Brad,  Marshall and I were just talking about multple color anodizing.


----------



## BradG (May 15, 2012)

The Penguin said:


> cool concept - I had no idea you could anodize distinct patterns in multiple colors like that. I've seen swirly anodizing before.
> 
> almost looks like the red butterflies are outlined in gold.


 
Yes quite prominently in person outlined in gold, though not intentionally. i could hazard a guess how it happened. somethings occured with my red dye too... gone a bit jellyfied, and some got on my trousers. melted a hole straight through them and welded the material to my skin! pretty vicious. jumped straight in shower and neutralised burn with alkali.



mredburn said:


> Brad, Marshall and I were just talking about multple color anodizing.


 
it opens up ALOT of doors... with logo's , text, patterns etc... sure beats engraving though is a little tricky process


----------



## bluwolf (May 15, 2012)

Okay, that is very cool... Butterflies aside:biggrin: Well done!

Mike


----------



## Dalecamino (May 15, 2012)

Way cool Brad.

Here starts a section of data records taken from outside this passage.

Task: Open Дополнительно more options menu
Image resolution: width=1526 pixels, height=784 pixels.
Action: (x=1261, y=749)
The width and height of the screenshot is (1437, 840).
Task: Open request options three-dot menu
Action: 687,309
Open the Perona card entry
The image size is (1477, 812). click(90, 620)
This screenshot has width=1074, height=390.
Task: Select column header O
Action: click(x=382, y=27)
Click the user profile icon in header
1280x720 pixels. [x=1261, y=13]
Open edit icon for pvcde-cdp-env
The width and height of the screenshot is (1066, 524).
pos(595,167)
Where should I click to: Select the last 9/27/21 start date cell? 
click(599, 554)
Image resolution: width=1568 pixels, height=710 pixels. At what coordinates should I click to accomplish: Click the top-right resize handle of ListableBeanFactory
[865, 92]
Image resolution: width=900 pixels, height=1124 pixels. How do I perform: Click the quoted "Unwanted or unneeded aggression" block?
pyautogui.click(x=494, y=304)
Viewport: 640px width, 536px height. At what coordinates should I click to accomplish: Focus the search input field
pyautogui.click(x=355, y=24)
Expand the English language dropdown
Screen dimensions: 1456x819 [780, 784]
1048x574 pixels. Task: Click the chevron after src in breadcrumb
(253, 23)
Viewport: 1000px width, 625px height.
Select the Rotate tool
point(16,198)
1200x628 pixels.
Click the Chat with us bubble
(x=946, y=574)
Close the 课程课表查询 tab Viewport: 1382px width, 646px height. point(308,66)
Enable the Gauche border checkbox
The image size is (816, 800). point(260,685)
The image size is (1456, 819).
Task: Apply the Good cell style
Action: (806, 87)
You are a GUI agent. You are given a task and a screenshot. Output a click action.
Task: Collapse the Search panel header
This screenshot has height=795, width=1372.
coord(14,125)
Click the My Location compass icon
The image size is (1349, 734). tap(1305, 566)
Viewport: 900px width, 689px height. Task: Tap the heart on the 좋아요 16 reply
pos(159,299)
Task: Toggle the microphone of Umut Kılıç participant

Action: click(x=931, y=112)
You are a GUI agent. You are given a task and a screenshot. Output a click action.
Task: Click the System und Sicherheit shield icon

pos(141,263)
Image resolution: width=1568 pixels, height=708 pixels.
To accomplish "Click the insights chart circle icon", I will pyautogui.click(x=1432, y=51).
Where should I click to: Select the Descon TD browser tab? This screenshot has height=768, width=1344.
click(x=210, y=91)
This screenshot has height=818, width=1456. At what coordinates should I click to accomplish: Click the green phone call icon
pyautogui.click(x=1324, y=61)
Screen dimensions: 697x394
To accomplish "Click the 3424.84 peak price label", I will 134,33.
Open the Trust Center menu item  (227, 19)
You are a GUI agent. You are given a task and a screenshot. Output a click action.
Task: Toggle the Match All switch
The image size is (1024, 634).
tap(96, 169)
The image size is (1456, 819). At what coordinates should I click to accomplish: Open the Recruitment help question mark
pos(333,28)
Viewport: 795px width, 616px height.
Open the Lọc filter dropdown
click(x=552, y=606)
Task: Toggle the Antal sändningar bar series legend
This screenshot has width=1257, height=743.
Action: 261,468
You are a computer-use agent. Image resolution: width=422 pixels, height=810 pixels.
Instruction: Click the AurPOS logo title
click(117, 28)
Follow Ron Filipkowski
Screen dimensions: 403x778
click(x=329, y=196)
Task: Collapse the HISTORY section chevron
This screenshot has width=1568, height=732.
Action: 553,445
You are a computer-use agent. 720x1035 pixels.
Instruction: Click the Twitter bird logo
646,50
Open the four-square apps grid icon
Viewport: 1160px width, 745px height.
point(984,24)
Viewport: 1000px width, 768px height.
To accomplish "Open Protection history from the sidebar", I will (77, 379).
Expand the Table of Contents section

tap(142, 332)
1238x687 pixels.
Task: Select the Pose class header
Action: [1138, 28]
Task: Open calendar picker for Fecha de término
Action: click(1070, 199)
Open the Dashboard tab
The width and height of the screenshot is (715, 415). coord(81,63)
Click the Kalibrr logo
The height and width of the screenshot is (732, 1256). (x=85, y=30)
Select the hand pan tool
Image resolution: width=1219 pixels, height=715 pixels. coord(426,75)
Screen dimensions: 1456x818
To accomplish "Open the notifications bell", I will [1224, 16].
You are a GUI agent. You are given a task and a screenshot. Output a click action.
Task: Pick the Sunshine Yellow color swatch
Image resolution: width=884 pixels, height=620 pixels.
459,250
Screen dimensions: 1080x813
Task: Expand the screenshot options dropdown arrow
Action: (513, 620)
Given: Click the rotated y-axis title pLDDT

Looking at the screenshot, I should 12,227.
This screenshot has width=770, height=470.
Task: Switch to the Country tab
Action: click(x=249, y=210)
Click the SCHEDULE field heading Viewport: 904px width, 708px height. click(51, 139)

Looking forward to the rest of this venture.


----------



## thewishman (May 15, 2012)

Talk about suffering for your art...

Gorgeous work with the butterflies! Love the multicolor anodizing!


----------



## PenPal (May 15, 2012)

Brad,

Quite a metamorphis, complete with safety warning.

I like your enlarged concept it has merit thanks for sharing.

Kind regards Peter.


----------



## Mapster (May 15, 2012)

Well Brad, you have raised the bar high enough it gives the rest of us something to shoot for! That is a very cool proof of concept, and I can see you doing some cool stuff with that for sure. Now we are just going to have to figure out how to reach that bar, sounds hard! :biggrin:


----------



## BradG (May 16, 2012)

bluwolf said:


> Okay, that is very cool... Butterflies aside:biggrin: Well done!
> 
> Mike


 
Yes i did pull a face while doing butterflies... but was an easy choice



dalecamino said:


> Way cool Brad. Looking forward to the rest of this venture.


likewise. will require a little investment i think in a new machine, but im always game for that 



thewishman said:


> Talk about suffering for your art...
> 
> Gorgeous work with the butterflies! Love the multicolor anodizing!


 
I was impressed with the speed it happened if im honest lol



pwhay said:


> Brad,
> 
> Quite a metamorphis, complete with safety warning.
> 
> ...


 
Thanks Peter



Mapster said:


> Well Brad, you have raised the bar high enough it gives the rest of us something to shoot for! That is a very cool proof of concept, and I can see you doing some cool stuff with that for sure. Now we are just going to have to figure out how to reach that bar, sounds hard! :biggrin:


 
Im sure the one colour will keep you entertained for quite a while, giving me a chance to perfect this method.. then il show you what aproach is working for me


----------



## johncrane (May 16, 2012)

Looks like a lotta work, im impressed, well done Brad!


----------



## Brooks803 (May 16, 2012)

Showoff! :tongue::biggrin:


----------



## BradG (May 16, 2012)

I was impressed myself John after i uncovered it at the end.. was half expecting one of the butterflies colours to of run into another.

And Jonathan, showoff? thats rich coming from the maker of those brooks blanks lol


----------



## FlaArmyMom2007 (May 20, 2012)

Looks good! Nice job anodizing!


----------